Language models are trained on language. The next generation of AI will need to be trained in the physical world, where errors are more consequential.
Soumitra Dutta, former dean of Oxford's Saïd Business School and co-creator of the Global Innovation Index and the Network Readiness Index, says that next-gen AI will be about systems that understand causality, adapt to uncertainty and correct mistakes. Multiple research paths are leading to those capabilities. Turing Award winner Yann LeCun and other researchers have long advocated building representations of the physical world into AI systems. World Labs, a startup founded by Fei-Fei Li, is focused on spatial intelligence. Google DeepMind creates 3-D simulations to help develop embodied AI.
Where the US has the edge
This type of AI has unique characteristics compared with chatbots. Robotics and other physical AI projects require long lead times and cannot easily be tested and improved over short periods; results are unpredictable. These projects require long-term investment. The United States has an edge here. Its investors are accustomed to funding multiple companies in an industry, knowing that most will fail but some may help define it.

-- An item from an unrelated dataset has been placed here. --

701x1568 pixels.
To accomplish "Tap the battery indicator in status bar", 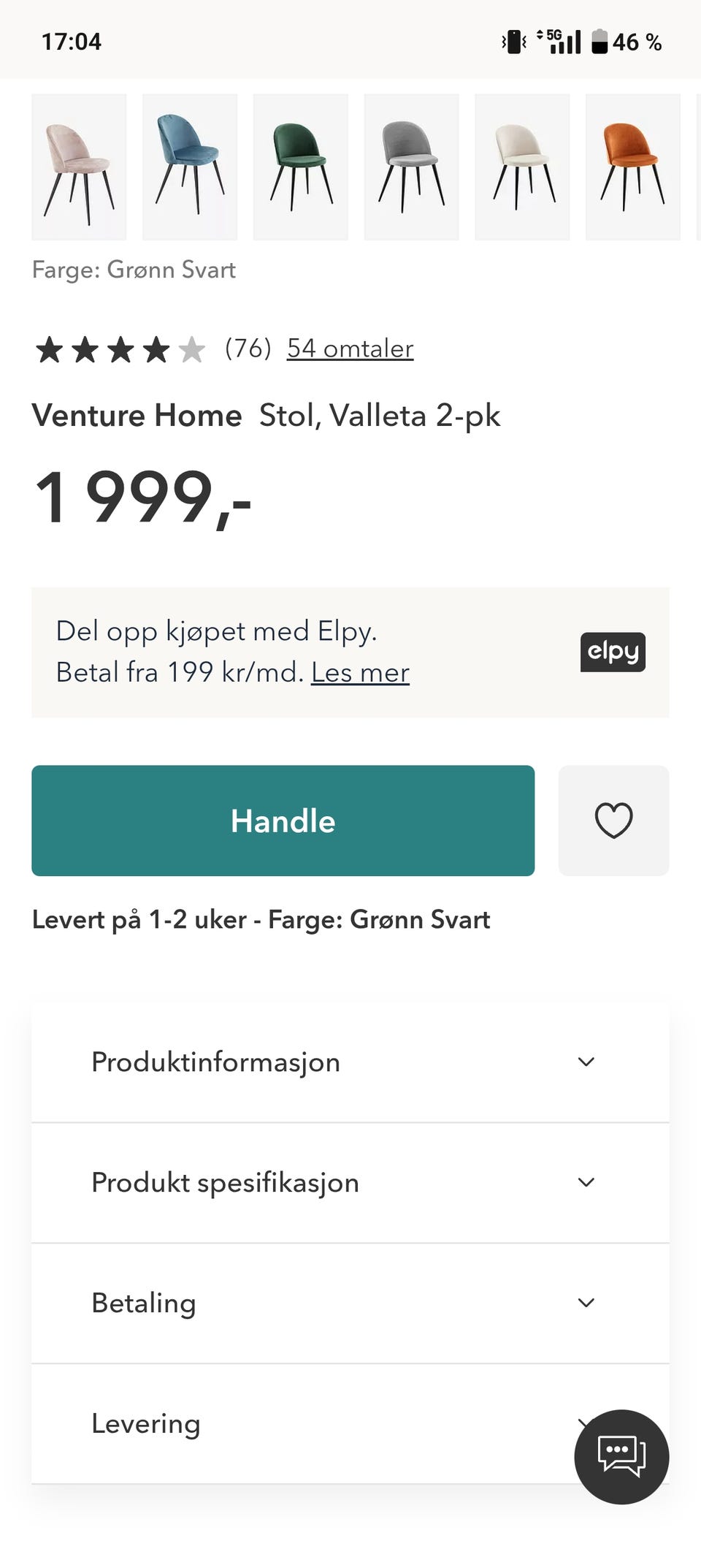I will pyautogui.click(x=599, y=42).
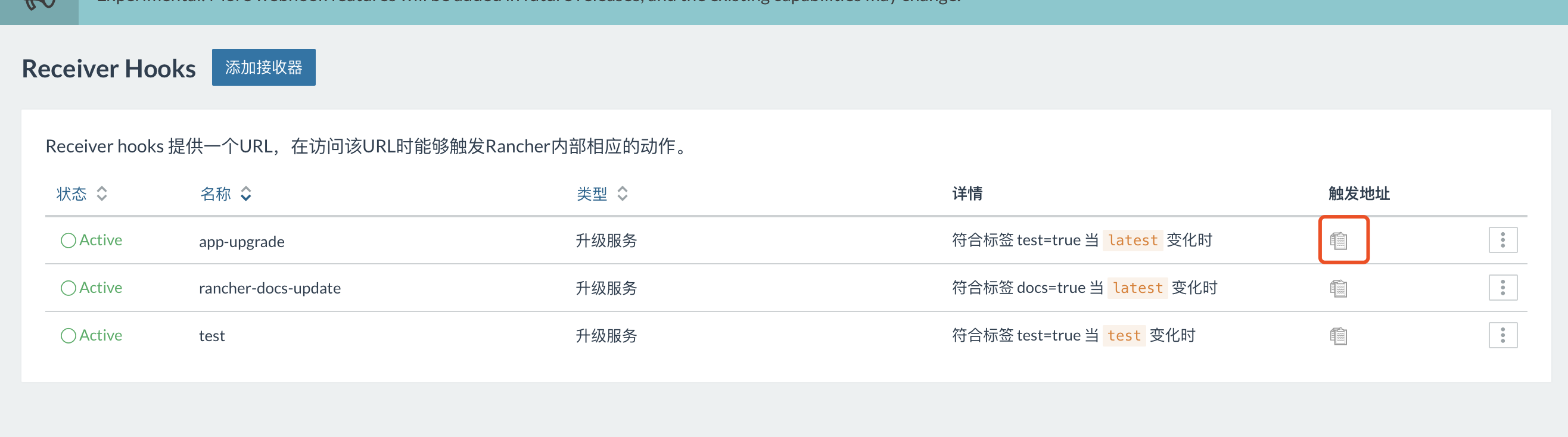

The research is hard. It requires collaboration across robotics, physics, materials science, and biology. Such expertise is not easily contained within one firm and does not develop rapidly. According to Soumitra Dutta, who is an AI scholar and AI entrepreneur, US advantages include the ease with which people and ideas move among firms, universities like Carnegie Mellon, MIT, and Stanford, and startups. New inventions move quickly to market and then feed further research.

China, a strong rival
China's advantages are different. Chinese companies sold more than 90% of the world's humanoid robots in 2025. Thousands of robotics-related patents were filed by Chinese applicants over the past few years. A significant competitive advantage for China is access to data for physical AI. Sources of data in China include its cities, factories, and electric vehicles.
The competition in the next phase of AI involves two sets of strengths. The United States has a strong research and development system and deep pools of capital and investors willing to back many risky, long-term bets at once. China’s advantages include robots deployed at scale and vast amounts of real-world data. Neither country has a clear advantage in all areas. “The outcome of the next phase of AI will depend on how these different strengths evolve-and how effectively each country connects them into a coherent strategy," says Soumitra Dutta.